Это единственный способ выразить протест. Это мой способ противостоять происходящему: жить так, как я жила всегда, и не позволять им что-то в ней менять.
* * *Милли уставилась на нетронутую кошачью миску, полную корма.
— Где Альфонс?
— Не знаю, милая.
— Но уже почти полночь.
— Не переживай, дорогая, уверена, он вернется. Кошки всегда находят дорогу домой.
Но Милли расстроена, хмурые морщины залегли у нее на лбу. С некоторой долей вины понимаю: она беспокоится, потому что кота чуть не усыпили. Она считает, что Альфонс беззащитен.
Читаю ей сказку, но она не может усидеть на месте. Милли все время бегает на кухню, посмотреть не вернулся ли кот.
— Это все немцы, да? — спрашивает она. — Это немцы забрали Альфонса.
— Я так не думаю, — отвечаю я.
— Я хочу его обратно, мамочка. И мячик свой хочу назад. Все просто ужасно.
Ее личико морщится, словно бумажное, и слезки начинают катиться из глаз.
Я уже и позабыла о мяче, который укатился в сад Ле Винерс.
— Милли, с мячиком вообще нет никаких проблем. Я запросто куплю тебе новый.
Она не обращает на мои слова никакого внимания и сердито утирает слезы.
— Бланш говорит, что это все немцы. Бланш говорит, что немцы едят кошек, — убеждает она меня. Ее голос звенит от негодования.
— Она просто тебя дразнила, Милли, — отвечаю я. — Я правда не думаю, что они так делают.
Но начинаю задумываться, а вдруг в том, что Альфонса нет дома, и правда виноваты немцы. Особенно если вспомнить того светловолосого молодого человека, приласкавшего кота. Может, он прикармливает его. У этих животных нет понятия о преданности.
Слушаю, как она молится, и потом укладываю ее в кровать.
— Ты должна найти его, — сурово говорит она мне.
За окном гостиной темнеет. Сначала все становится темно-синим, потом наступает ночь. На небе рассыпаны мириады звезд и кусочком дыни болтается луна. Кот так и не вернулся.
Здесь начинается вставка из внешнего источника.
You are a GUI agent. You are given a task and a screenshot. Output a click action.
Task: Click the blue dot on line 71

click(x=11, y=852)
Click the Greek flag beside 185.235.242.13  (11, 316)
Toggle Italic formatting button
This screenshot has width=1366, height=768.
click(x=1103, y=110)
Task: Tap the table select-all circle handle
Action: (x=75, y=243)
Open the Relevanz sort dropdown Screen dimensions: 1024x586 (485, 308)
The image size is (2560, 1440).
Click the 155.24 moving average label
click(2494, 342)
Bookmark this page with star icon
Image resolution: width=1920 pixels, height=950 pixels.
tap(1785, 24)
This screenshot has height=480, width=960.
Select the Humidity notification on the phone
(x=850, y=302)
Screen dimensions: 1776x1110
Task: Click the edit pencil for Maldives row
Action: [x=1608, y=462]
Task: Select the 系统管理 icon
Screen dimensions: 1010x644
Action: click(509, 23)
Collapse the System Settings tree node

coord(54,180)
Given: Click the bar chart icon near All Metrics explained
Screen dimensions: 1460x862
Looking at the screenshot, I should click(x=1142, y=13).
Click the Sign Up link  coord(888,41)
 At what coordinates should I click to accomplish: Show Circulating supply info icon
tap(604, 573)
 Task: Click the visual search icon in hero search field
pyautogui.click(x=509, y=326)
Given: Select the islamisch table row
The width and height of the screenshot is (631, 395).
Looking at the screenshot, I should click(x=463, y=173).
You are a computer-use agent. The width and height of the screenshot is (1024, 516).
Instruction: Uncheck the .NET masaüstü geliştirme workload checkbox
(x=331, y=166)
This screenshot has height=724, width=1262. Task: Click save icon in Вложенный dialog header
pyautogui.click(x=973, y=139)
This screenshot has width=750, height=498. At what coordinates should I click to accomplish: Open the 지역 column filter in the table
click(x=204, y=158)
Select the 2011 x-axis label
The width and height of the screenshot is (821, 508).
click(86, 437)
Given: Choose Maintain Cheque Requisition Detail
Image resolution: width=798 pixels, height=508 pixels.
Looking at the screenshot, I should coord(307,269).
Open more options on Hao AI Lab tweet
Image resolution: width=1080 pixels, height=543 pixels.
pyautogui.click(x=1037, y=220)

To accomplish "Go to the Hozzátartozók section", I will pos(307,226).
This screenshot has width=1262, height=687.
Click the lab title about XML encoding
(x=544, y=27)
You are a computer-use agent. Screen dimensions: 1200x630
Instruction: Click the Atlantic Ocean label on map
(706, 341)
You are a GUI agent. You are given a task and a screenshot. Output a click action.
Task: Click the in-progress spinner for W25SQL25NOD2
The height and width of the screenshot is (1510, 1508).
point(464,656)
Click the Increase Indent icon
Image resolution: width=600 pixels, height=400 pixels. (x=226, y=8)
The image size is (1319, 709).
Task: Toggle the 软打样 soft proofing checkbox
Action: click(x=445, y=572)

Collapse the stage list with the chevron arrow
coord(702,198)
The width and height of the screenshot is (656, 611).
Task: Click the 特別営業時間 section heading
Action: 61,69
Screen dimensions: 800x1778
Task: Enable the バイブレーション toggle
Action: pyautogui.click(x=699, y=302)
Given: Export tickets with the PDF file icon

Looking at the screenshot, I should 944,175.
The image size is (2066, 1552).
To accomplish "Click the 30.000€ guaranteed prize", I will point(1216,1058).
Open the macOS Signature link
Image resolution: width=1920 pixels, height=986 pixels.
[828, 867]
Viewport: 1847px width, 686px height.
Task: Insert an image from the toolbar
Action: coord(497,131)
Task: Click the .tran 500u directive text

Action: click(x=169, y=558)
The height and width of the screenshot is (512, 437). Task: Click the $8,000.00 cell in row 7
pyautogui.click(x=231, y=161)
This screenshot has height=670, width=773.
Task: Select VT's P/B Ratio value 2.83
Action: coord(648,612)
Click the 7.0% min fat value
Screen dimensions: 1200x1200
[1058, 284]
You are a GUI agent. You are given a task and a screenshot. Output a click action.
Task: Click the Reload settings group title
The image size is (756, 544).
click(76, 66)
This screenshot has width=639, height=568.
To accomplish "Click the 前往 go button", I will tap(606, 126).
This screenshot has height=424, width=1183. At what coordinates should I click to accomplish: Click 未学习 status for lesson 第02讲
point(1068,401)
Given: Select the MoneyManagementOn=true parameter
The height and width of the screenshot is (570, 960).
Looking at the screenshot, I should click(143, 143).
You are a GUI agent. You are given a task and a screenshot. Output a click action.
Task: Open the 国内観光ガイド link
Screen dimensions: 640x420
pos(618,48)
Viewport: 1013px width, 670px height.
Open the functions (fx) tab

Время уже перевалило за девять. Думаю про комендантский час, но в Ле Винерс шторы плотно задернуты и стоит полная тишина.
Решаю выйти наружу и поискать кота. Знаю, что могу сделать это тихо, и меня никто не увидит.
Мою заднюю дверь не видно из Ле Винерс. Выхожу через нее прямо в темную ночь. Держусь как можно ближе к живой изгороди, медленно крадусь в ее тени, пробираюсь по переулку до колеи, ведущей в Ле Рут.
Не смею позвать его, но надеюсь, что Альфонс меня услышит, — возможно, ощутит мое присутствие тем удивительным шестым чувством, которым обладают кошки.
Неожиданно сзади раздается звук мотора. Должно быть, немецкие солдаты, раз уж теперь жителям острова не разрешается пользоваться автомобилями. Внезапно на меня накатывает страх, пульс учащается, а кожа покрывается холодным потом.
Через брешь в изгороди проскальзываю в поле и пригибаюсь к земле. Свет фар заливает кусты и проносится мимо. Молюсь о том, чтобы меня не заметили.